Stored data
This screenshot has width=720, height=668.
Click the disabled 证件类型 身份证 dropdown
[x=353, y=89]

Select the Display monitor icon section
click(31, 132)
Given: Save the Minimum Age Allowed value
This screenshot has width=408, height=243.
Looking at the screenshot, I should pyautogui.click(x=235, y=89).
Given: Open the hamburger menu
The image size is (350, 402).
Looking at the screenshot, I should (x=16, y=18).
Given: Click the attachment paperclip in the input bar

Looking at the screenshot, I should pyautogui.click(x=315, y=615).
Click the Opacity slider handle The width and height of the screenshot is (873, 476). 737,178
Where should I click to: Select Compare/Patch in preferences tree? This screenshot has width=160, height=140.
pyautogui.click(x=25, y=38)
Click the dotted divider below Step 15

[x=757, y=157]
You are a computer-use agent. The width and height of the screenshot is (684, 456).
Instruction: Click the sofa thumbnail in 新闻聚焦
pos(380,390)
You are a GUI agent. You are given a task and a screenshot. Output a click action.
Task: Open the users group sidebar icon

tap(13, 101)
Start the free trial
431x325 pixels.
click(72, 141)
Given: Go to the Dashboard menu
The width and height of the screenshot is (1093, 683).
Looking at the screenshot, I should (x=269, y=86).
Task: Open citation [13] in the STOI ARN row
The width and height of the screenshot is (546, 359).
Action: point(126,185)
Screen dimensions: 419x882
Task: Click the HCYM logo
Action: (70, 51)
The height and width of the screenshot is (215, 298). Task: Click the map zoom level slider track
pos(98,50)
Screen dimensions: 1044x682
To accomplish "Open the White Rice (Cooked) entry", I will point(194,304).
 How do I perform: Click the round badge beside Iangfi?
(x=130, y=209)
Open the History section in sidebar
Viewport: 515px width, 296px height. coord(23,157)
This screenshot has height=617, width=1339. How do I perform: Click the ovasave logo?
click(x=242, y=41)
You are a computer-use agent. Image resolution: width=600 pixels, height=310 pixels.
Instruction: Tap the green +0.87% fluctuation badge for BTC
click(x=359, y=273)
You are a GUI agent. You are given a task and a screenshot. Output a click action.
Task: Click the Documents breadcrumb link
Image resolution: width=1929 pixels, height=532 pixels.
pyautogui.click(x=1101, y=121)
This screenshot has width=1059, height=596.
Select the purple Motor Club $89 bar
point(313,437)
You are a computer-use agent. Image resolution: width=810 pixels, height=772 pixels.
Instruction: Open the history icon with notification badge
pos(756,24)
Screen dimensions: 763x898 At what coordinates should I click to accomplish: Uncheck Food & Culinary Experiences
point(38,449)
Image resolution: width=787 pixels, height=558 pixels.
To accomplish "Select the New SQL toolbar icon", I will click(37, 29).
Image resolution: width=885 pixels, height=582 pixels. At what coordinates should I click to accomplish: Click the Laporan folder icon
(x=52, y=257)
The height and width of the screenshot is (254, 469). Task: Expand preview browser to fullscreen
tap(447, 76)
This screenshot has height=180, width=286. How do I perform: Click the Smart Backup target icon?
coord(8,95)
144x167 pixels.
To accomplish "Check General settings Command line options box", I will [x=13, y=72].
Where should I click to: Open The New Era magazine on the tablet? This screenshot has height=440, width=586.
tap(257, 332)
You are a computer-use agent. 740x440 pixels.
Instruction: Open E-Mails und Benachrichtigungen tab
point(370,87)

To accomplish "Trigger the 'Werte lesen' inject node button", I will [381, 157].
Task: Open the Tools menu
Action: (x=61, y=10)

> [Action item]
Output each entry precisely as given.

> [The answer]
This screenshot has width=720, height=668.
Click the disabled 证件类型 身份证 dropdown
[x=353, y=89]

Select the Display monitor icon section
click(31, 132)
Given: Save the Minimum Age Allowed value
This screenshot has width=408, height=243.
Looking at the screenshot, I should pyautogui.click(x=235, y=89).
Given: Open the hamburger menu
The image size is (350, 402).
Looking at the screenshot, I should (x=16, y=18).
Given: Click the attachment paperclip in the input bar

Looking at the screenshot, I should pyautogui.click(x=315, y=615).
Click the Opacity slider handle The width and height of the screenshot is (873, 476). 737,178
Where should I click to: Select Compare/Patch in preferences tree? This screenshot has width=160, height=140.
pyautogui.click(x=25, y=38)
Click the dotted divider below Step 15

[x=757, y=157]
You are a computer-use agent. The width and height of the screenshot is (684, 456).
Instruction: Click the sofa thumbnail in 新闻聚焦
pos(380,390)
You are a GUI agent. You are given a task and a screenshot. Output a click action.
Task: Open the users group sidebar icon

tap(13, 101)
Start the free trial
431x325 pixels.
click(72, 141)
Given: Go to the Dashboard menu
The width and height of the screenshot is (1093, 683).
Looking at the screenshot, I should (x=269, y=86).
Task: Open citation [13] in the STOI ARN row
The width and height of the screenshot is (546, 359).
Action: point(126,185)
Screen dimensions: 419x882
Task: Click the HCYM logo
Action: (70, 51)
The height and width of the screenshot is (215, 298). Task: Click the map zoom level slider track
pos(98,50)
Screen dimensions: 1044x682
To accomplish "Open the White Rice (Cooked) entry", I will point(194,304).
 How do I perform: Click the round badge beside Iangfi?
(x=130, y=209)
Open the History section in sidebar
Viewport: 515px width, 296px height. coord(23,157)
This screenshot has height=617, width=1339. How do I perform: Click the ovasave logo?
click(x=242, y=41)
You are a computer-use agent. Image resolution: width=600 pixels, height=310 pixels.
Instruction: Tap the green +0.87% fluctuation badge for BTC
click(x=359, y=273)
You are a GUI agent. You are given a task and a screenshot. Output a click action.
Task: Click the Documents breadcrumb link
Image resolution: width=1929 pixels, height=532 pixels.
pyautogui.click(x=1101, y=121)
This screenshot has width=1059, height=596.
Select the purple Motor Club $89 bar
point(313,437)
You are a computer-use agent. Image resolution: width=810 pixels, height=772 pixels.
Instruction: Open the history icon with notification badge
pos(756,24)
Screen dimensions: 763x898 At what coordinates should I click to accomplish: Uncheck Food & Culinary Experiences
point(38,449)
Image resolution: width=787 pixels, height=558 pixels.
To accomplish "Select the New SQL toolbar icon", I will click(37, 29).
Image resolution: width=885 pixels, height=582 pixels. At what coordinates should I click to accomplish: Click the Laporan folder icon
(x=52, y=257)
The height and width of the screenshot is (254, 469). Task: Expand preview browser to fullscreen
tap(447, 76)
This screenshot has height=180, width=286. How do I perform: Click the Smart Backup target icon?
coord(8,95)
144x167 pixels.
To accomplish "Check General settings Command line options box", I will [x=13, y=72].
Where should I click to: Open The New Era magazine on the tablet? This screenshot has height=440, width=586.
tap(257, 332)
You are a computer-use agent. 740x440 pixels.
Instruction: Open E-Mails und Benachrichtigungen tab
point(370,87)

To accomplish "Trigger the 'Werte lesen' inject node button", I will [381, 157].
Task: Open the Tools menu
Action: (x=61, y=10)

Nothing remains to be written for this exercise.